Element and text position data:
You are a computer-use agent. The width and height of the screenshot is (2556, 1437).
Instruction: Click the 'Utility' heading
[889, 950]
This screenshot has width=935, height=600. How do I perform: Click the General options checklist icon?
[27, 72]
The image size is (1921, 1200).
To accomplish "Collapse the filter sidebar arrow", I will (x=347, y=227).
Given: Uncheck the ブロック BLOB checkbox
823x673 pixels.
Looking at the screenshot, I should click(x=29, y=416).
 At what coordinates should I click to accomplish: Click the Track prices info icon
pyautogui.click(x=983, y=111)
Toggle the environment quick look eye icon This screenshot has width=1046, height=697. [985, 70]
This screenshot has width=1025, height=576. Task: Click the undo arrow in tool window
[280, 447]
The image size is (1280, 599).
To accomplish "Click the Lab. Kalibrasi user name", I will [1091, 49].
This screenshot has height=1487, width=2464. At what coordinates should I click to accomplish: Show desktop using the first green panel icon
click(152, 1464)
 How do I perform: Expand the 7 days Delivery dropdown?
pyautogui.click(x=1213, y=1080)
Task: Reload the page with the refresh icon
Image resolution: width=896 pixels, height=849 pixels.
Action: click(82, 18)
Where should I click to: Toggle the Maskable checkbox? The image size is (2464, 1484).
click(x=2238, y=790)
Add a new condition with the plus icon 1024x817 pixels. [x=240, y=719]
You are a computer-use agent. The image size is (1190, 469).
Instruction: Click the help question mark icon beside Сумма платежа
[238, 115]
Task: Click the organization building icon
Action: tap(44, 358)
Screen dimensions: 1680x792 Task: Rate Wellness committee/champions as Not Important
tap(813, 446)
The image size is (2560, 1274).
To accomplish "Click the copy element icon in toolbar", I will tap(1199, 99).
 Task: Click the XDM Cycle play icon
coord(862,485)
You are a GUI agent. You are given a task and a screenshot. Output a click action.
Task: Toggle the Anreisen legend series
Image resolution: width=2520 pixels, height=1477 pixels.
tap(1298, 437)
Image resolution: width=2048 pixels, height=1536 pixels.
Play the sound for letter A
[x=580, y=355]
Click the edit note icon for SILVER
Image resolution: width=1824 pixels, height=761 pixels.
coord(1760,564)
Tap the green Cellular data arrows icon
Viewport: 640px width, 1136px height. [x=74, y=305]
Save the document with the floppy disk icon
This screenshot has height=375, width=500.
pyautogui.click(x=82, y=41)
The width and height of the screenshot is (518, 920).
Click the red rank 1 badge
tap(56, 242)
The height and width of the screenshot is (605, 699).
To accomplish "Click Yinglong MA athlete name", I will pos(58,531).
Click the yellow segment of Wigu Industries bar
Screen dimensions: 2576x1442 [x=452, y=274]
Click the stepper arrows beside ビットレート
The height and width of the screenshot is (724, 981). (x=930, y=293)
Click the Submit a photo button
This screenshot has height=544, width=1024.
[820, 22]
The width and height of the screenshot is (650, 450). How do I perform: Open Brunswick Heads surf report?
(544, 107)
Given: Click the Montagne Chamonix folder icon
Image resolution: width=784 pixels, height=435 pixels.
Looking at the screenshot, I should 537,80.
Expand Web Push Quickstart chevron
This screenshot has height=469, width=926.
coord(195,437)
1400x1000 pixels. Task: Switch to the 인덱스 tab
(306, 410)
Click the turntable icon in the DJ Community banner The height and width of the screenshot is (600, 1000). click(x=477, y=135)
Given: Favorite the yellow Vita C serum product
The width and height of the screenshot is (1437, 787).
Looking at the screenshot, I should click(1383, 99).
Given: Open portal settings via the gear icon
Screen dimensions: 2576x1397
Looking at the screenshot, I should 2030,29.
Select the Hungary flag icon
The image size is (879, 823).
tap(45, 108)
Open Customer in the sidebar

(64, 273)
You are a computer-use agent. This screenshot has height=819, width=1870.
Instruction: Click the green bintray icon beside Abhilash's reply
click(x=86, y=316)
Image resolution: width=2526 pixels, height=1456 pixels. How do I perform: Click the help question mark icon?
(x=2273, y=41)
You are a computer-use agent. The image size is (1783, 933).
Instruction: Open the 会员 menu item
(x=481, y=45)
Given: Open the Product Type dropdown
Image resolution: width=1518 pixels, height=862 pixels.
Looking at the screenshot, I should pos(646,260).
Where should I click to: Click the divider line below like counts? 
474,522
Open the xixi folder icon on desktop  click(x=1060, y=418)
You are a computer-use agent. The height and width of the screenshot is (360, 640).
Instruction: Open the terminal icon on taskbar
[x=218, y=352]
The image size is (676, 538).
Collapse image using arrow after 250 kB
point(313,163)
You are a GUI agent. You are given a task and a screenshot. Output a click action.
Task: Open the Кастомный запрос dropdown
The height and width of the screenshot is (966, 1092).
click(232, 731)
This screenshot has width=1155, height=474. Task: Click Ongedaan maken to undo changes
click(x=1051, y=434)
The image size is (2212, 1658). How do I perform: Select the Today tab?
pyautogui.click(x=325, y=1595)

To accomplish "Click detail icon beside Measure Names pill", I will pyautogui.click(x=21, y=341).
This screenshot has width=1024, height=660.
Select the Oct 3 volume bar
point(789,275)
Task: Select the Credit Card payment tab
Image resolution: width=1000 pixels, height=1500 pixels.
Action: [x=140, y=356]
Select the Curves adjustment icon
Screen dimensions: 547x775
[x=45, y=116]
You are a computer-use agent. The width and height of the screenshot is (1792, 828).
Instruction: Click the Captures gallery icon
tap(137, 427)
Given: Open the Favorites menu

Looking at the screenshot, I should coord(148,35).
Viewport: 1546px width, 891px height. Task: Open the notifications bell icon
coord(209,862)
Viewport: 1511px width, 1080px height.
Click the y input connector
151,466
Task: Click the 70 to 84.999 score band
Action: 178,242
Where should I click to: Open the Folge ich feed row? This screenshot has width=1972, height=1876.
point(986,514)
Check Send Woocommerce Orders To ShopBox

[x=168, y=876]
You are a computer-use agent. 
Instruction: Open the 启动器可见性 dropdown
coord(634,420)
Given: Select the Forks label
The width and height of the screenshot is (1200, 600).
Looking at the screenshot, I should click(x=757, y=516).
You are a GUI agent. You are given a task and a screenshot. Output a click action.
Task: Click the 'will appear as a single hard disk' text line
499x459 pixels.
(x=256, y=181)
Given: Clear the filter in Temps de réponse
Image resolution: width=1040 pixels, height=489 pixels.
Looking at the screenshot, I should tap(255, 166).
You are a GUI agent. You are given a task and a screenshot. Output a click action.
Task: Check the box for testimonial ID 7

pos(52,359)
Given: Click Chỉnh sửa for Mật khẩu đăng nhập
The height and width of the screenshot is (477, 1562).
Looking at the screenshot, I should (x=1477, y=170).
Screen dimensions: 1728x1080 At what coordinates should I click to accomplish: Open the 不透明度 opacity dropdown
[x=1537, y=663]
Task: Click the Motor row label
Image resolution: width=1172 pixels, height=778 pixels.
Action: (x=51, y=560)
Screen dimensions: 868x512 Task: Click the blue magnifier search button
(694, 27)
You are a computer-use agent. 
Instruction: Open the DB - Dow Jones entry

Task objective
Return each line of the material above that contains the string "will". Case counts.

Result of this task
To accomplish "Collapse the filter sidebar arrow", I will (x=347, y=227).
To accomplish "Click the Lab. Kalibrasi user name", I will [1091, 49].
To accomplish "Click the copy element icon in toolbar", I will tap(1199, 99).
To accomplish "Click Yinglong MA athlete name", I will pos(58,531).
To accomplish "Click detail icon beside Measure Names pill", I will pyautogui.click(x=21, y=341).
Task: Click the 'will appear as a single hard disk' text line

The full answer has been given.